The 7 Day, 7 Step Weight Loss Challenge

FND FITNESSAre you ready to be like, “OH SNAP, MY WHOLE PERSPECTIVE ON DIETING HAS CHANGED. I FINALLY REALIZE WHY I HAVEN’T BEEN LOSING WEIGHT!
Has my infomercial tag line drawn you in yet?

There are too many 5 day juice cleanses, 2 day squash diets, 8 day kale challenges, and other strange and temporary methods of weight loss. Unfortunately, the upside of these challenges are a few pounds of weight loss from extreme caloric restriction. Then what? You go about your same food habits you had before and buy a more expensive juicer.

So what CAN you do in a week that will help equip you with the tools to manage your diet more efficiently? You can…TRACK YOUR MACROS. I know, I know, you’ve already heard me talk exhaustingly over this topic, but now I’m literally going to spoon feed you into doing this for a week. Before we get started, though, let me give you 3 reasons this challenge is better than the juice cleanse you went through about a week ago, week ago.

  1. You will finally have an appreciation of the caloric impact of some of the most frequent foods you eat. I was having a really hard time losing weight a few years ago even though I thought I was eating less. After tracking, I realized the daily caramel macchiato, bagel with cream cheese, and medium bubble tea were adding more calories than I thought.
  2. You will stop feeling guilty about eating certain foods that make you feel like you were committing a crime. Remember, we’re not restricting or stopping foods with this plan, we are learning how to manage them.
  3. This is MUCH easier than drinking bloody broccoli juice for 7 days. When I say bloody, I’m obviously using English slang. Why am I using English slang? Great question. If I ever say bloody with an English accent in person, just hit me.

OKAYY. Here it is, 7 steps to finally understand FOOD and help you with weight loss!

  1. Download MyFitnessPal on your smart phone. Put the app on your home page, the bottom app-tray bar, where ever it’s easiest to access. If you leave the app on your 4th page of apps, you probably won’t use it.
  2. Click here to calculate your macros.  Answer truthfully and when in doubt, underestimate your answer when it comes to activity level. For the formula, leave the “total body weight formula option”.
  3. If you scroll down, on step 2, it will display your total daily calories based on your goal. So if you want fat loss, pick the “suggested option” and it will show you your total calories.
  4. Scroll down to step 4 and it will individually show you each macronutrient goal for the day. Go plug these numbers in your MyFitnessPal app by going to ‘More–>Goals
    –>Calorie & macronutrient goals’. Put in your total calories and adjust the percentages of the macronutrients to have the grams equivalent to your results.
  5. Now that you have your goals set, you are ready to track. You can either search foods by name or scan the barcode of the product. Pay attention to the option for serving size and number of servings when tracking. Since you probably don’t have a scale at home to weigh foods, just google it. For example, if you’re eating a chicken breast, google “how many ounces is a chicken breast”. Not asking you to cross mountains over here.
  6. Remember, just as important as the total daily calories are the individual macronutrients (protein, fat, carbs). If you realize your carbs are too high and protein too low, maybe substitute the giant subway sandwich for a protein shake?
  7. If you go a little over or a lot over your mark, don’t give up! Remember, this challenge is for you to learn about your food intake and make your lifestyle changes later.

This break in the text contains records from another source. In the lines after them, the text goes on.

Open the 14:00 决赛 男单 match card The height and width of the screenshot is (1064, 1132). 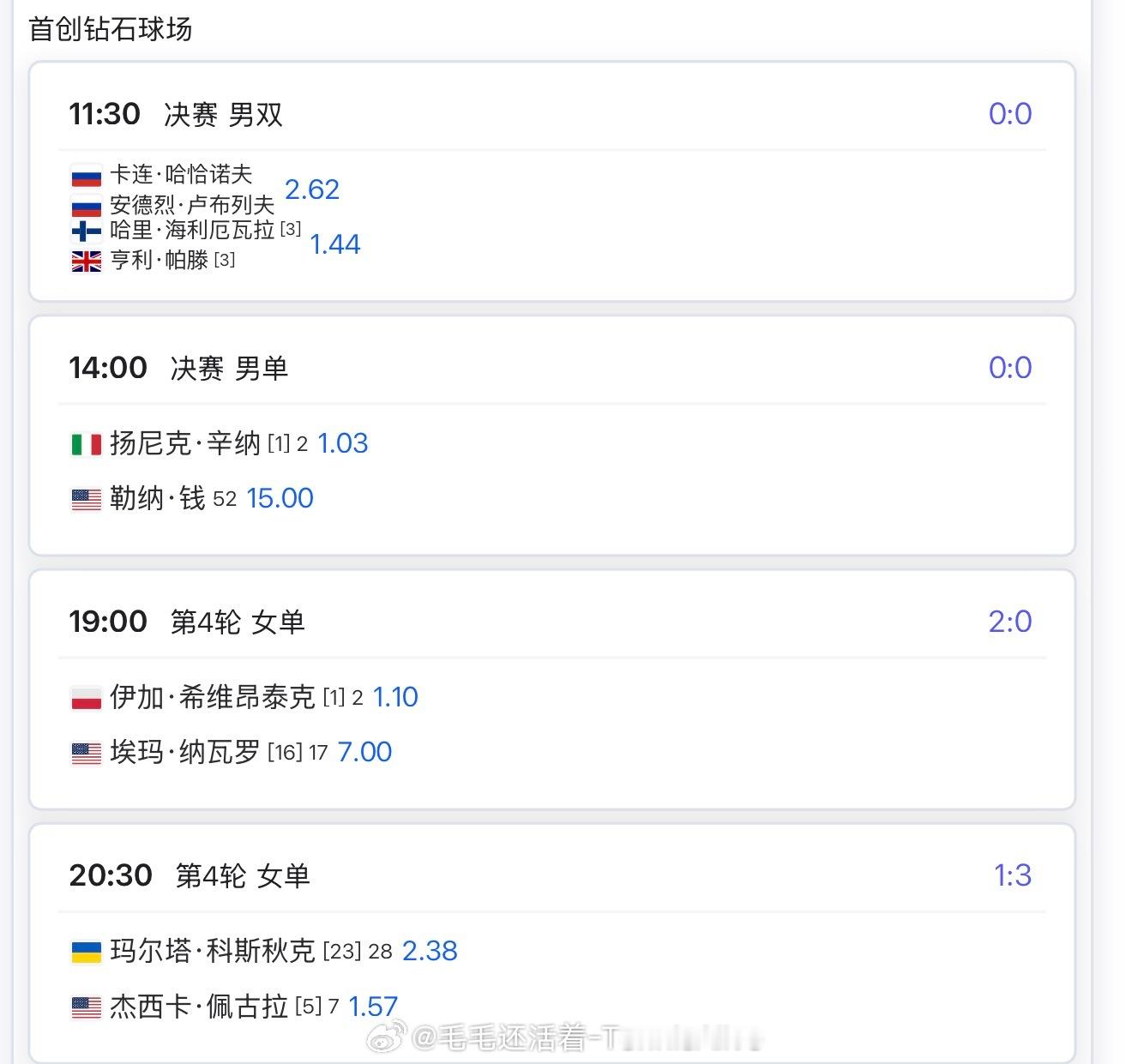point(552,436)
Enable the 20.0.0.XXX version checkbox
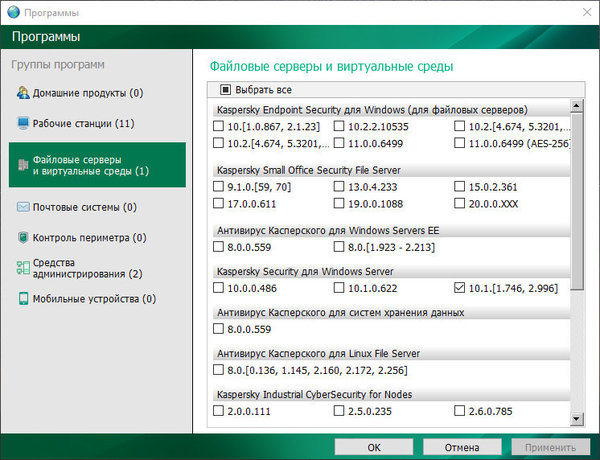Viewport: 600px width, 460px height. click(459, 204)
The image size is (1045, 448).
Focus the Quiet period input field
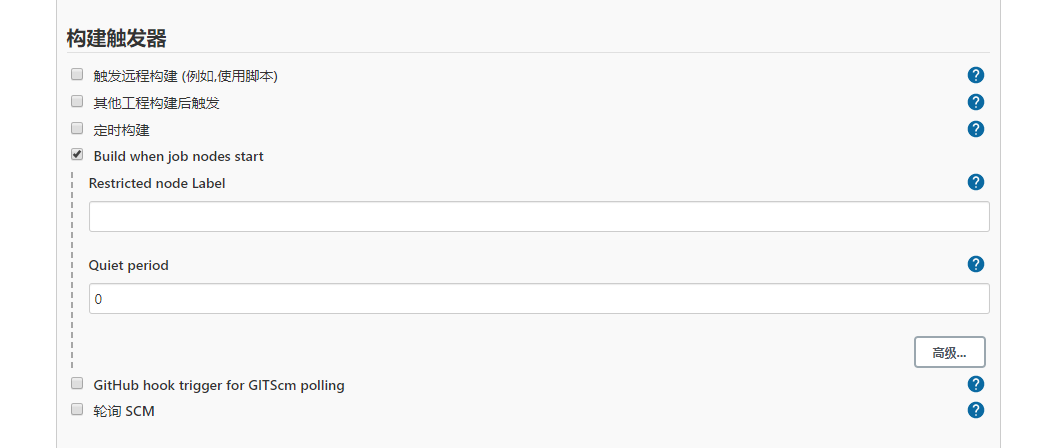539,299
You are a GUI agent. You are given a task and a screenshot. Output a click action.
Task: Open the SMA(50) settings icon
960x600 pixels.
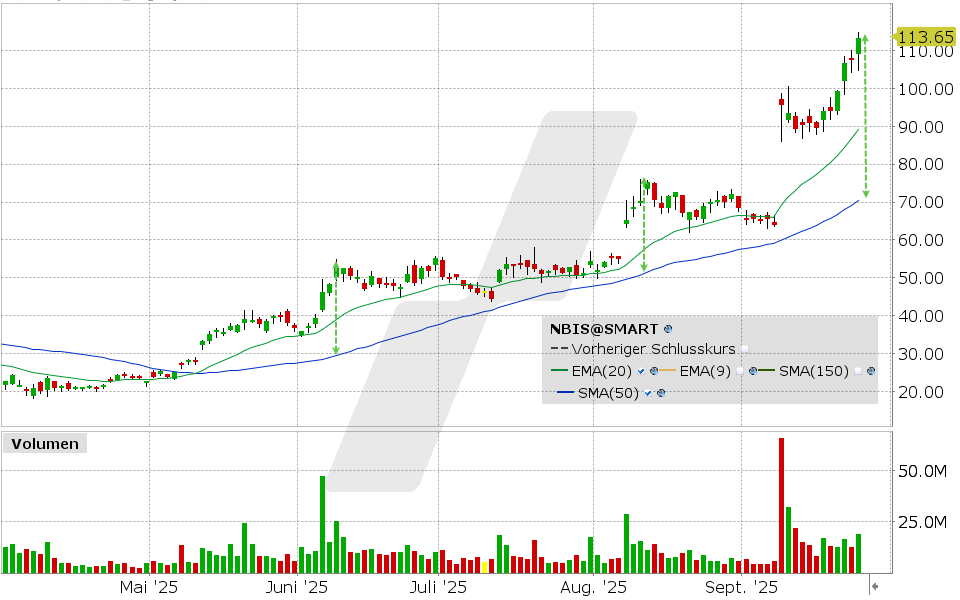click(661, 392)
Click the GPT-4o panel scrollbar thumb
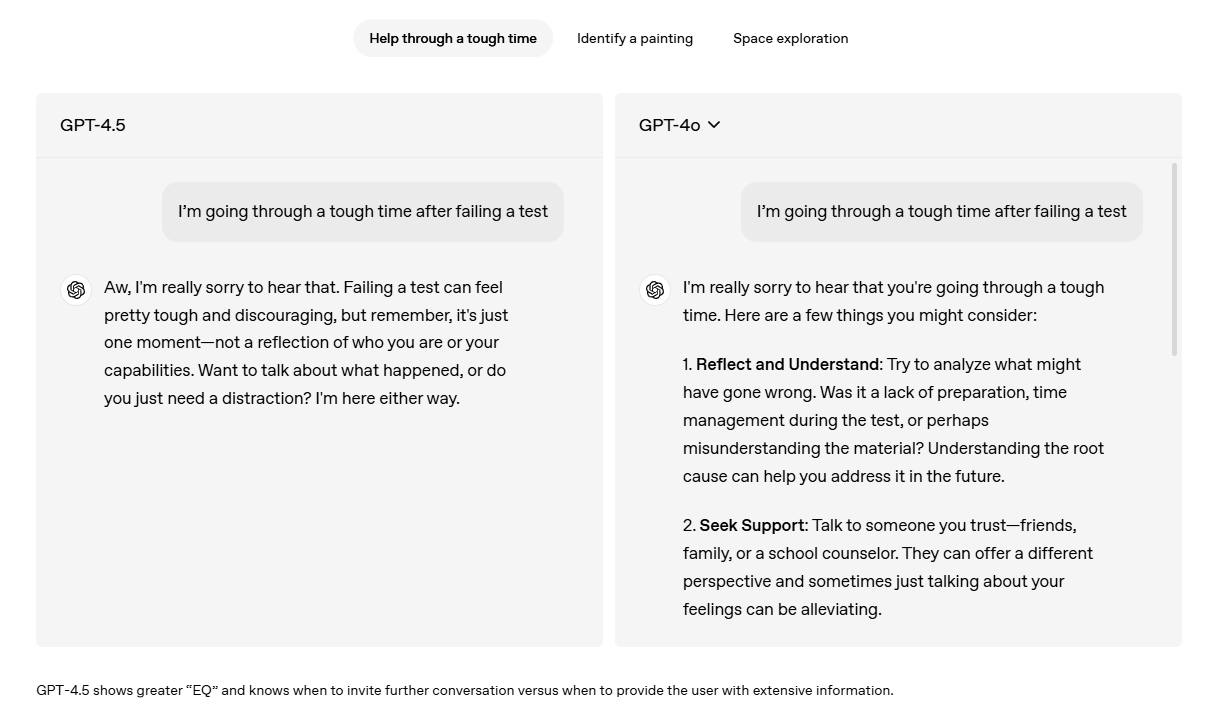1217x714 pixels. pyautogui.click(x=1174, y=259)
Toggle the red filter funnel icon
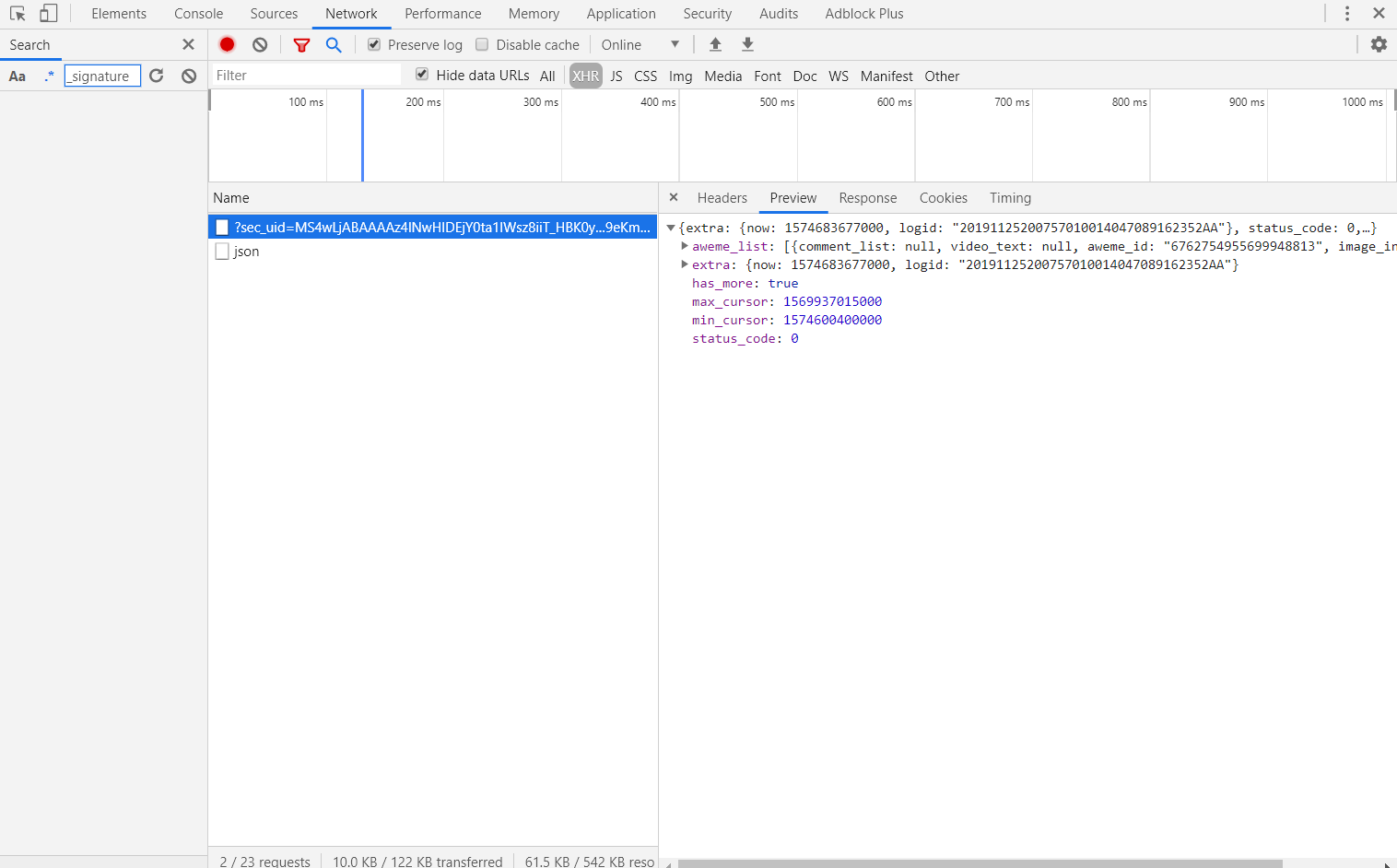 301,44

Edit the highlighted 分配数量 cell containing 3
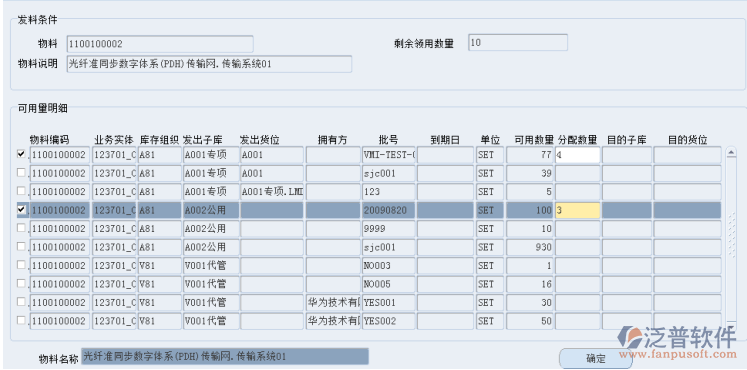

After the 7 days, have some perspective on the outcome of your tracking. No, you won’t look super skinny after the 7 days, it wouldn’t be healthy if you did. But now you can appreciate the quantity and quality of the nutrition you take in. Maybe now you can discover that the daily food item(s) you have every single day, has been pushing your calories too high and that’s why you can’t lose weight. Maybe you realized that your breakfast and dinner are too many calories? Now you have a systematic approach of adjusting it. New to the gym and trying to gain muscle? Now you can finally track your protein intake and maximize your gains. This challenge was for 7 days, but I challenge you to do it even longer…I’m very confident your health will not regret the decision. Using English slang, however, that’s regrettable.